(Collected data)
════

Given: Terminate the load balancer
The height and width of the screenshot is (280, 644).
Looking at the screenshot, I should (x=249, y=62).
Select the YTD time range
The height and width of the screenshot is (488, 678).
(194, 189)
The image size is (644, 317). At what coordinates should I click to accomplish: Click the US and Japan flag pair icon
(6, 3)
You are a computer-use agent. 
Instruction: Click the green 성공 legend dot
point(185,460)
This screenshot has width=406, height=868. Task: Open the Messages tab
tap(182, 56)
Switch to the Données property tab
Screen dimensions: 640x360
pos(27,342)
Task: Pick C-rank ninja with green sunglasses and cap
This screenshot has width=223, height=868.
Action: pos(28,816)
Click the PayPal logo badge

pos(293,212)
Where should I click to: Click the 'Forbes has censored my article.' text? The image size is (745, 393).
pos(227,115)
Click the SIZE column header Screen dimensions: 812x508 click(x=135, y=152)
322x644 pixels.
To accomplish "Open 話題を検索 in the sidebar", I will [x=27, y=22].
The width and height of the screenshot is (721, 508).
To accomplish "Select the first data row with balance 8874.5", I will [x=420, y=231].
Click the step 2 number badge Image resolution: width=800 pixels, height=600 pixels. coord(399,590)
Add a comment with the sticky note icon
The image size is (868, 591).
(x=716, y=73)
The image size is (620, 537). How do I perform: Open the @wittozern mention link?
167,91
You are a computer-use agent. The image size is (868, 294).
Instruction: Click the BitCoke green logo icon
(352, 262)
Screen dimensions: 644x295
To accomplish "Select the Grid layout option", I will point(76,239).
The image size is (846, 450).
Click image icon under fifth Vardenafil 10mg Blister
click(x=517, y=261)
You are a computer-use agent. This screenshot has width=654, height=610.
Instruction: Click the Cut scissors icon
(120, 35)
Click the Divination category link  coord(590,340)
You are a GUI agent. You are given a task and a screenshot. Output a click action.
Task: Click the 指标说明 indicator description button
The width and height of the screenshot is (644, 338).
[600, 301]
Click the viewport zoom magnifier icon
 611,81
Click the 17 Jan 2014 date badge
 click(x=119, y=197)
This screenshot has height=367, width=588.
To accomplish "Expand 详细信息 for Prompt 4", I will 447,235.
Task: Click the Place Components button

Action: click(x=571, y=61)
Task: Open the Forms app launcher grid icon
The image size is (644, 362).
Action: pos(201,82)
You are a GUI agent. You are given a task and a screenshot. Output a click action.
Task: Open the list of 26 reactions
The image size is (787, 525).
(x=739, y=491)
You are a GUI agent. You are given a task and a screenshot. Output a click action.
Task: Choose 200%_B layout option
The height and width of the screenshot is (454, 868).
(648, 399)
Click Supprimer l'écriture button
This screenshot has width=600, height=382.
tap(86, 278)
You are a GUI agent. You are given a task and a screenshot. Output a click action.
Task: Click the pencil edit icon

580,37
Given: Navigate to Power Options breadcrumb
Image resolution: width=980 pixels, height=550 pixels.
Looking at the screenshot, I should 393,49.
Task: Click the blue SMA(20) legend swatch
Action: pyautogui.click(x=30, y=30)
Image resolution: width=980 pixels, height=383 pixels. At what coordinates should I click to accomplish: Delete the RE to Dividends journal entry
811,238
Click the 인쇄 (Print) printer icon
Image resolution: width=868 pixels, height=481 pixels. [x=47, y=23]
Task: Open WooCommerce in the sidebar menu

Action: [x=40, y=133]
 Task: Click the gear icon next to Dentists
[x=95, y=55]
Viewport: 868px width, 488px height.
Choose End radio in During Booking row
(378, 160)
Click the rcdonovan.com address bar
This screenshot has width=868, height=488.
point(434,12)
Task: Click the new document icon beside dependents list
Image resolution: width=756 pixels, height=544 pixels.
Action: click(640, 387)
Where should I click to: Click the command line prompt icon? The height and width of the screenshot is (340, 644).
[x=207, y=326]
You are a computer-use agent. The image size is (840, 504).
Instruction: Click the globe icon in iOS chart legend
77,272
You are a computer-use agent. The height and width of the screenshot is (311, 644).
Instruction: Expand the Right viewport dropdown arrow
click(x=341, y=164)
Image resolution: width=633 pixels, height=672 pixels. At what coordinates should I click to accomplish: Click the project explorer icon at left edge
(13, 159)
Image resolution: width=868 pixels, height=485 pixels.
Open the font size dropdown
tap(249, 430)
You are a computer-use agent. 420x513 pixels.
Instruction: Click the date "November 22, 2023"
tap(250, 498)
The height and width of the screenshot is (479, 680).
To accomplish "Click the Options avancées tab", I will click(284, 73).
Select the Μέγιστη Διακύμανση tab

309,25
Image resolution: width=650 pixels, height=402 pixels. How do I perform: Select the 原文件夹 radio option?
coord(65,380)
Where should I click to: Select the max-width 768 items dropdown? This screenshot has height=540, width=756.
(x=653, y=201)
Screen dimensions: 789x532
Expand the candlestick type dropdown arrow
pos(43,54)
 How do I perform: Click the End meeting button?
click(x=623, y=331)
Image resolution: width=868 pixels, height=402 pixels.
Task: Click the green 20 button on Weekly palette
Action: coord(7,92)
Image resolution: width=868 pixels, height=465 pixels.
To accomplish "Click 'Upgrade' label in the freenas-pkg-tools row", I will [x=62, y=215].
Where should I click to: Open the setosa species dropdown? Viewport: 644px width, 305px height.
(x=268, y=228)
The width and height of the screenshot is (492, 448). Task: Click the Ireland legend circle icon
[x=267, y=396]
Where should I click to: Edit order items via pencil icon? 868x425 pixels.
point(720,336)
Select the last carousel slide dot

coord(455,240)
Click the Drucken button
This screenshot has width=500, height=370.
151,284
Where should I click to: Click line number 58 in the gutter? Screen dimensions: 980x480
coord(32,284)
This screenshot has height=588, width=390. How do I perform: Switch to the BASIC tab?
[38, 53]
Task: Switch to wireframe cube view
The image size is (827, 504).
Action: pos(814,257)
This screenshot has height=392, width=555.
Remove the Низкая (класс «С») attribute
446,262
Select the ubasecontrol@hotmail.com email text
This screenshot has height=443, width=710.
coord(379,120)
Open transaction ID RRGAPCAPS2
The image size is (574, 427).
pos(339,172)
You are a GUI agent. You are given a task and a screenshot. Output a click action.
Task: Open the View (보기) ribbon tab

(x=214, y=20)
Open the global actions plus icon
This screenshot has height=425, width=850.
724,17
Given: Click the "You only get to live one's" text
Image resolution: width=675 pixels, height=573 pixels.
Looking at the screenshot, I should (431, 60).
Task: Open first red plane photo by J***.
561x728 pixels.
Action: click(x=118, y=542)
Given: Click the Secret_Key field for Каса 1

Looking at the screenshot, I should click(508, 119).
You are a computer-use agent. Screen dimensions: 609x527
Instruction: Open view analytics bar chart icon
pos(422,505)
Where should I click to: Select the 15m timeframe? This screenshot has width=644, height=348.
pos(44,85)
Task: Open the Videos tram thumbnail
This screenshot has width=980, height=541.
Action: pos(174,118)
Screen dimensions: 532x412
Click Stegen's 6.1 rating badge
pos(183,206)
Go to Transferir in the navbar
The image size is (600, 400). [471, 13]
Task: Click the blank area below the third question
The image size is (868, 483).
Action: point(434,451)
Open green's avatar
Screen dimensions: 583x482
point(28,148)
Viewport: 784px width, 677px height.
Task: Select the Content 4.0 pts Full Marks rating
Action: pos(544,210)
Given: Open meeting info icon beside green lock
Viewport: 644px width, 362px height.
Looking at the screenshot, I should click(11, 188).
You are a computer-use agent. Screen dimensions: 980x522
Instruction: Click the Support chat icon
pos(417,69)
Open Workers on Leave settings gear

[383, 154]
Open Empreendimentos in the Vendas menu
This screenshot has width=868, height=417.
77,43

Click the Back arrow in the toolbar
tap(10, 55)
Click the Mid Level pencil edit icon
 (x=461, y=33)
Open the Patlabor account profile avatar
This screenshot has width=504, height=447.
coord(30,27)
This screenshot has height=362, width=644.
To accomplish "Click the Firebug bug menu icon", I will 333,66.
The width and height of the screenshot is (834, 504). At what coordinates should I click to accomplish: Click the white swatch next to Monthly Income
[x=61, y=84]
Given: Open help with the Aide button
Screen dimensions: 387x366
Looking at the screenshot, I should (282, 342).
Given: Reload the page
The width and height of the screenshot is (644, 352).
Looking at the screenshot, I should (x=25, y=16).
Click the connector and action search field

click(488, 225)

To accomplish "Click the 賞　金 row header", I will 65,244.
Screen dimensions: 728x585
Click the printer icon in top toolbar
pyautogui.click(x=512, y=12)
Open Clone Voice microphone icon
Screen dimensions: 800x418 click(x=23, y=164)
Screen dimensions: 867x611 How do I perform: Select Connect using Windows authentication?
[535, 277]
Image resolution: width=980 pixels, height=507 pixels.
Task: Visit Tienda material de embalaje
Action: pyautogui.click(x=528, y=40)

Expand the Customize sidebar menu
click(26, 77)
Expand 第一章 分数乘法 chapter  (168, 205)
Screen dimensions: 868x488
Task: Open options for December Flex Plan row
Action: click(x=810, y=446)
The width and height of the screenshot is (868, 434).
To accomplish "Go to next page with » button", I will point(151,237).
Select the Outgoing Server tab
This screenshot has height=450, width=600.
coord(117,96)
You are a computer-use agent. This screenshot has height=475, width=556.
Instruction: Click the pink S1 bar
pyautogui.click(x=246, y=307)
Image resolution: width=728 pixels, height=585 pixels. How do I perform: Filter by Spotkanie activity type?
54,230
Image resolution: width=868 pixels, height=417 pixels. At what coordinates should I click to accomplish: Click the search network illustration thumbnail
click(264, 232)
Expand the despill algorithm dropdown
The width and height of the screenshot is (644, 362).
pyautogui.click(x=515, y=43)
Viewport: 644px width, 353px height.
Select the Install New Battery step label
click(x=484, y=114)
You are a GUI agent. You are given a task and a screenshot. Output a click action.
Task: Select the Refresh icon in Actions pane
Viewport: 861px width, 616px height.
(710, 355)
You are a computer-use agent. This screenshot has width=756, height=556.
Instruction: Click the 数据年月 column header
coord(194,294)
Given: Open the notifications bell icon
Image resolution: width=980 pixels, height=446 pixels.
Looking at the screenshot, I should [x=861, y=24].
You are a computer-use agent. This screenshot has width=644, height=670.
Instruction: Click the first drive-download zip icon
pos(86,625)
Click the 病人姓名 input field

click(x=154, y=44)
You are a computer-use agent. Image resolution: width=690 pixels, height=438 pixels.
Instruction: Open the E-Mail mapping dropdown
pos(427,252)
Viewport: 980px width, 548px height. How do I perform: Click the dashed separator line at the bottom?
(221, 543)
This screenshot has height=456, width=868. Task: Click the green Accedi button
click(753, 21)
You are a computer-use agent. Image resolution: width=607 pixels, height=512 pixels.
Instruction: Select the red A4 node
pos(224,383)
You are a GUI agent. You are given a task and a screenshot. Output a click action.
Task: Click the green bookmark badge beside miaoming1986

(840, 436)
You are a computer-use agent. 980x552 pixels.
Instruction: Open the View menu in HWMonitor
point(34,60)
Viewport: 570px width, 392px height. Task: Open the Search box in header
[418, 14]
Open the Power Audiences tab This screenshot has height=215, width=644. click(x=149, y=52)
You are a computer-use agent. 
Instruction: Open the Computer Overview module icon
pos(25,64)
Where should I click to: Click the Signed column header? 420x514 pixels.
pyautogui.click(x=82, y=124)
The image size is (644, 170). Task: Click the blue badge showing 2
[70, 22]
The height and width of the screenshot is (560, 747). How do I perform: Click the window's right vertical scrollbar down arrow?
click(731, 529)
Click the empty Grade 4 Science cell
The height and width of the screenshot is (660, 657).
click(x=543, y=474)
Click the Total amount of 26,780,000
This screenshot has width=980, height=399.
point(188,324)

════

TASK STATEMENT — Using the data above, reproduce exactly the lines from the line that contains "Select the Install New Battery step label" through the line that contains "Given: Open the notifications bell icon", including both.

COMPLETED EXERCISE —
Select the Install New Battery step label
click(x=484, y=114)
You are a GUI agent. You are given a task and a screenshot. Output a click action.
Task: Select the Refresh icon in Actions pane
Viewport: 861px width, 616px height.
(710, 355)
You are a computer-use agent. This screenshot has width=756, height=556.
Instruction: Click the 数据年月 column header
coord(194,294)
Given: Open the notifications bell icon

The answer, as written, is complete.